Anthotypes (from the Greek meaning flower) are plant-based photographs. The sun’s

rays have both a chemical and bleaching effect, leaving a shadow imprint on paper, a slow-to-expose, camera-less sun-print. This eco feminist collaboration provides a portal through which to examine our changing environment, and revives exciting possibilities of working with non-toxic, sustainable photography. With permission from Harvard’s Houghton Library, the artists used the existing digital archive to reproduce Dickinson’s book of flowers. The series highlights the importance of archives and the scientific/artistic contributions of women.

This Earthen Door is a two-part work, in conversation with scientists and Dickinson

scholars, forging a necessary connection between literature, art, and ecology. Part I,

HERBARIUM reanimates Emily Dickinson’s original herbarium, a book now too fragile to be viewed again. The 66 botanical prints reflect a cacophony of non-synthetic hues derived from nature. Part II, CHROMOTAXIA, is both color sampler and research project, including 33 abstract images that address vital stories about the poet, climate, gardens, and ecology. What can we learn about our current world from this unique,nearly forgotten archive? How can this work entice us to engage, as Dickinson once did, through slow, deliberate attention to the natural world? This work provides a glimpse into the nature-inspired world of the enigmatic poet and asks where she might point us in this moment of “plant invisibility” and climate chaos.

BEATRICE THORNTON

Balsamic Time features recent plant-developed gelatin silver fiber prints by Oakland-based artist, archivist, and historian Beatrice Thornton. Beatrice’s practice centers on using sustainable darkroom processes to develop film and make prints using homemade chemistry from foraged plants to communicate ideas about place with geometric arrangements of exposures on a single sheet of paper.  

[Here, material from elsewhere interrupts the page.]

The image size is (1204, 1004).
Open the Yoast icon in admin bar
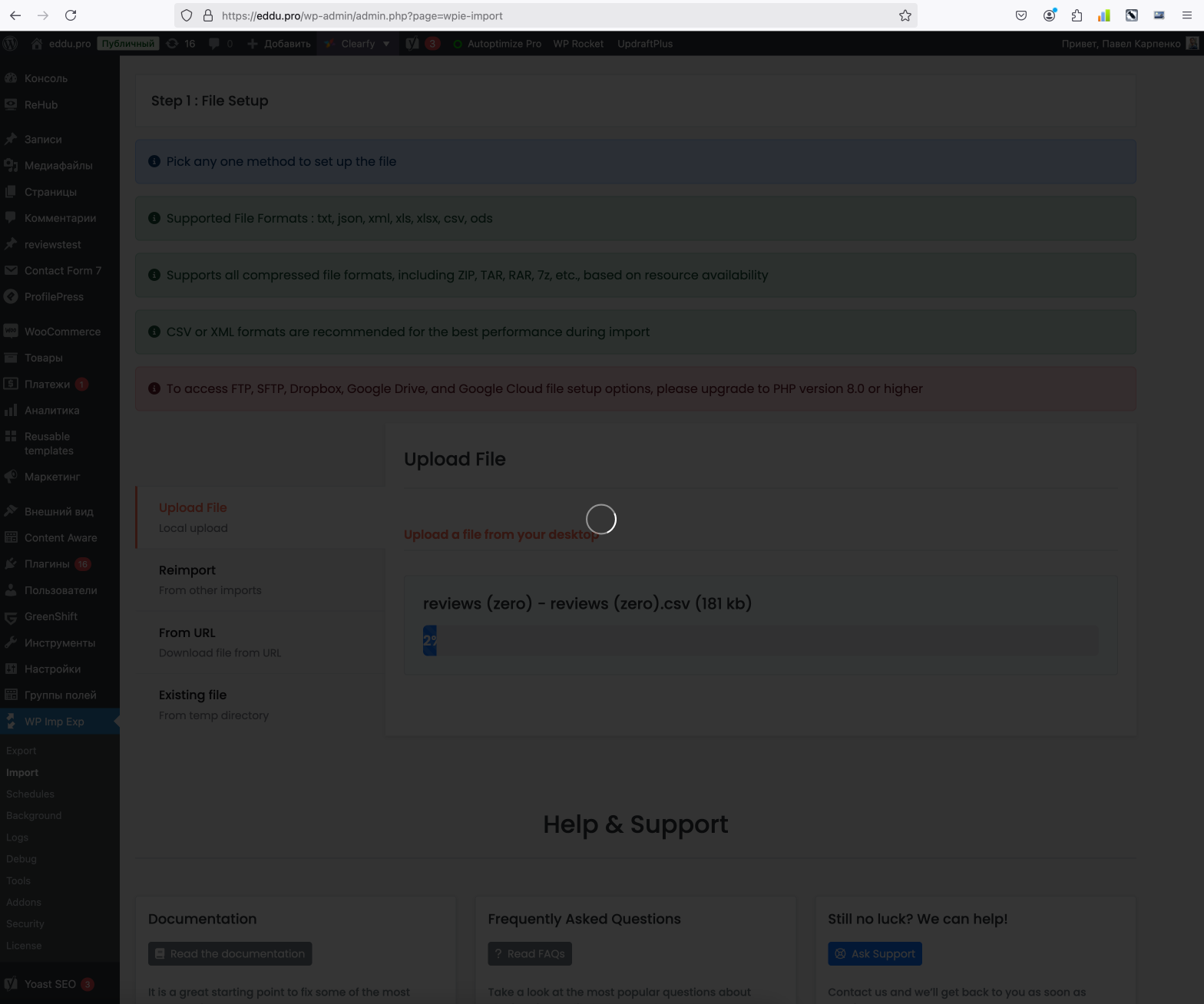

This installation at the gallery in Small Works SF includes a series of multi-image compositions made from 35mm gelatin silver film shot mostly while hiking along the California coast and in Mexico City. The works, or “balsamic moments,” climb across the gallery walls, intersecting to form diagonals and zig-zags.

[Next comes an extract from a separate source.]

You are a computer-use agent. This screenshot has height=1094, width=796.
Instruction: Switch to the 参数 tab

Balsamic Time is an herbalist practice for harvesting plants when their healing properties are most potent. It is also the final waning crescent of the lunar chart and considered a period of introspection. To make each of her film and print developers, Beatrice brews a tea from foraged plants specific to the locations pictured but also mindful of the plants’ medicinal uses as they might relate to her imagery. For instance, mugwort is commonly used to induce dreaming. 

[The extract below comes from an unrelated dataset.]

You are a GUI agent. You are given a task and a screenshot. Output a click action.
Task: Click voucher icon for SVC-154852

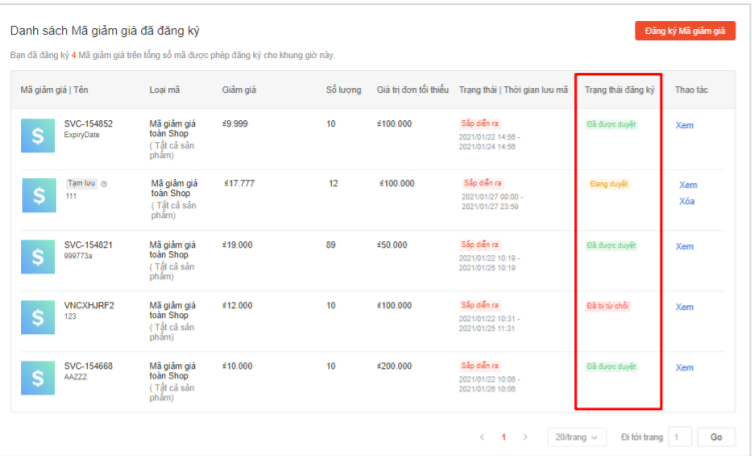tap(39, 135)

These works reconsider the frame — both as it appears on a roll of film and the rectilinear format in which photographs are typically printed in the darkroom— through her use of overlapping negative frames and circular masks to obscure and create alternative experiences of the same image through repetition. Her work also considers relationships to place through references to art and design history, poetry, and Buddhist and environmental concepts, mingled with biographical details.

DM WITMAN

Ecologies of Restoration consists of images documenting the growth salt cultures on glass. The project, a continuation of Witman’s Ecologies of Mourning, is a personal exploration of healing and resiliency as a counter to experiences of loss and grief. 

There are many types of salts, just as there are many reasons for grief, however each salt compound has an inherent crystalline structure that is influenced by its environment and can yield new possibilities. These images provide meditations for building, mending, and reconfiguring – of ourselves and the world around us.